◆ **LATIHAN**:
Kutip bagian teks tentang pengalaman bekerja di desa-desa Gunung Kidul di bawah ini, mulai dari "Dari pembagian desa, dimana" sampai "dapetinya ternyata susah.", termasuk kedua bagian itu.

◆ **TEKS BACAAN**:
Gunung kidul adalah daerah dengan tingkat bunuh diri
tertinggi secara nasional loh.
Di basecam gari kami tidur di ruang tengah, dan ternyata
kalo shubuh masyaaAllah dingin bingit, menggigit. aku juga belum tau masjid dimana, karena
gelap kalo kita liat keluar, cuman kedengeran suara adzan aja. Jadi aku sholat
di rumah, di hari terakhir baru aku tau lokasi masjid yang ternyata cukup jauh.
Dari pembagian desa, dimana kami minimal menghandle 2 Desa.
Aku kebagian desa Selang dan Baleharjo itu desanya deketan. Alhamdulillah aku
bisa menyelesaikan Desa Selang dan Baleharjo selama 4 hari. Kemudian aku
ditambah desa Wonosari, aku selesaikan dalam waktu dua hari.
Pekerjaan yang cukup melelahkan ternyata. Aku masuk-masuk
dusun, bulak balik rumah orang, Tanya sana sini. Aku merasakan dengan fisikku
sendiri bahwa mencari uang itu berat. Makanya aku sekarang menghargai sekali
setiap rupiah karena dapetinya ternyata susah.

◆ **INFORMASI YANG DIBERIKAN**:
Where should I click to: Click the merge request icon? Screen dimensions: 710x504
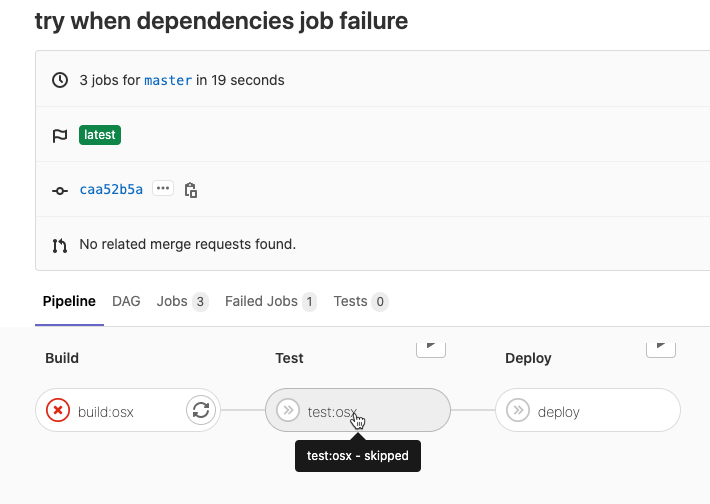pyautogui.click(x=60, y=244)
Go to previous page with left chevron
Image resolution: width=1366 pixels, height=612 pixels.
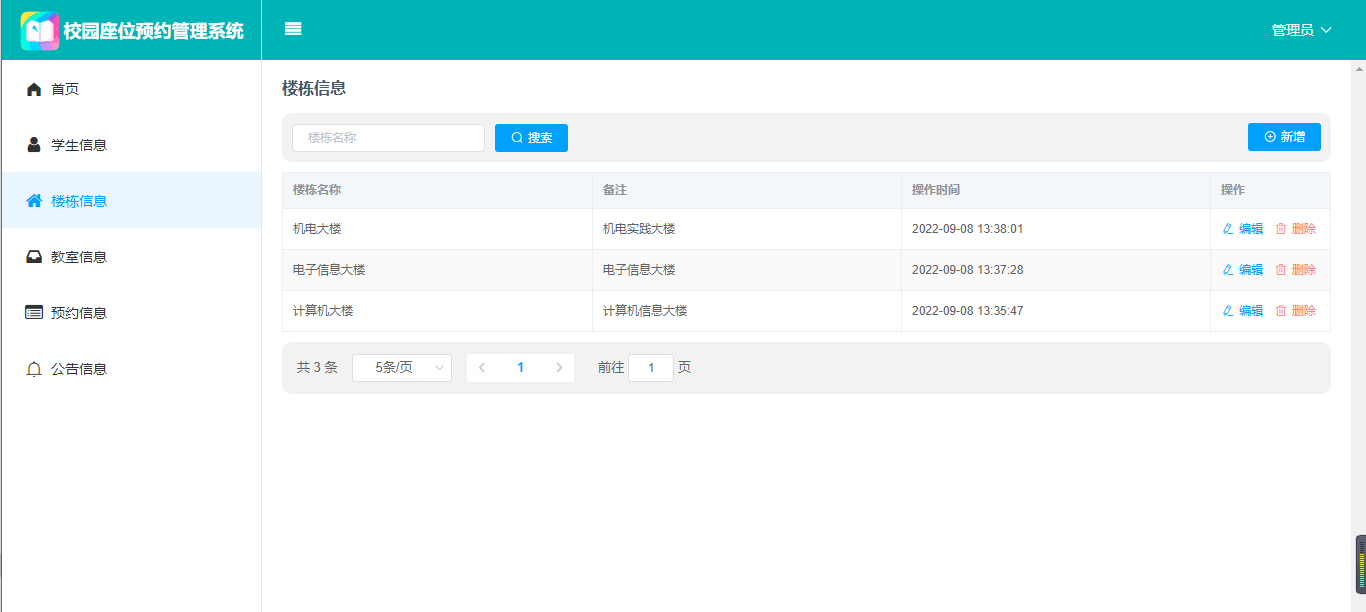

◆ **JAWABAN LATIHAN**:
Dari pembagian desa, dimana kami minimal menghandle 2 Desa.
Aku kebagian desa Selang dan Baleharjo itu desanya deketan. Alhamdulillah aku
bisa menyelesaikan Desa Selang dan Baleharjo selama 4 hari. Kemudian aku
ditambah desa Wonosari, aku selesaikan dalam waktu dua hari.
Pekerjaan yang cukup melelahkan ternyata. Aku masuk-masuk
dusun, bulak balik rumah orang, Tanya sana sini. Aku merasakan dengan fisikku
sendiri bahwa mencari uang itu berat. Makanya aku sekarang menghargai sekali
setiap rupiah karena dapetinya ternyata susah.